Kidlitcon is just a few days away and I’m working on my panel presentation, which means I’m gathering up all the bits and pieces that explain why I do what I do. I’m a bit of a mess these days. On Sunday the protestors singing a “Requiem for Mike Brown” brought me to tears; the night before I pulled out my Sarah Vaughan CD and got misty while writing about my father in the introduction to an article I later scrapped. Late last week there was quite a dust up over at the Horn Book blog when Roger Sutton decided to explain why there’s no place for self-published books in his elite review journal. He subsequently offered a “Selfie Sweepstakes,” which I won’t be entering, but the debate at least made me clarify my point of view and connected me with some sympathetic folks online. And yesterday I heard from Amy Martin at the Oakland Public Library; last spring she and other librarians explained the importance of shelving books, which prompted me to resize three of my recently published titles. As Amy explains on the OPL blog, Max Loves Muñecas! now meets their formatting standards and will hopefully be on the shelves soon…

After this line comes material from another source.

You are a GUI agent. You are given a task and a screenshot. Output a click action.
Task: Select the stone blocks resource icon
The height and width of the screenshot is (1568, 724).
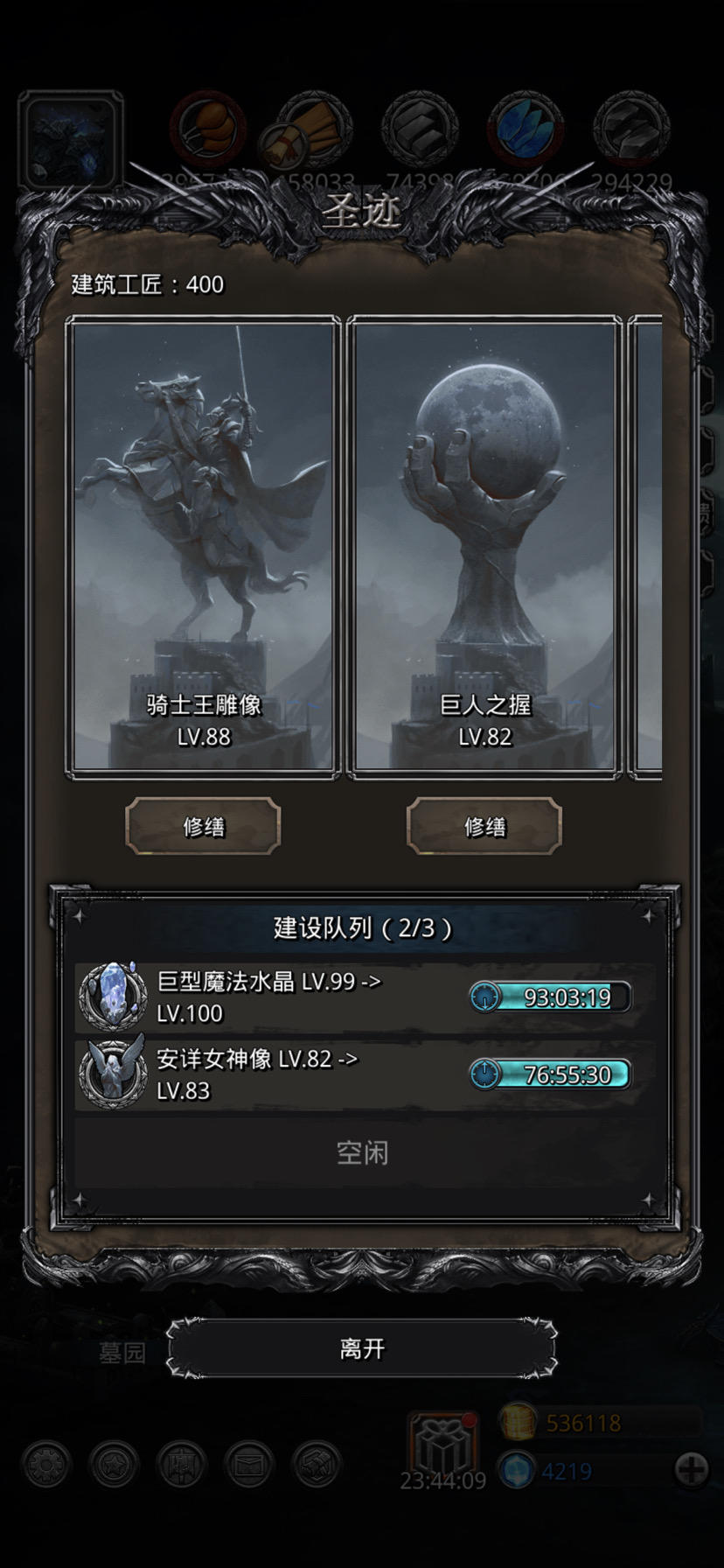tap(420, 128)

I just read an article about a study that shows whites are becoming less supportive of diversity initiatives as people of color shift from minority to majority status in the US. This piece will definitely become part of my Kidlitcon talk:
The researchers say the results are related to whites feeling threatened in a way that is distinct from their concerns about economic competition or clashing cultural values. They concluded that the demographic changes are threatening whites’ sense that they best represent the American identity.
“Whites have long benefited from being seen as the ethnic group that best represents what it means to be American,” said Huo, a faculty member in the UCLA College. “Thinking about a future in which whites are no longer a numerical majority threatens this claim to the American identity and, we have found, results in a reluctance to embrace diversity and greater support for newcomers to assimilate to American society.”
The “threat to identity,” Danbold said, is often overlooked in discussions about why whites are uneasy about changing demographics.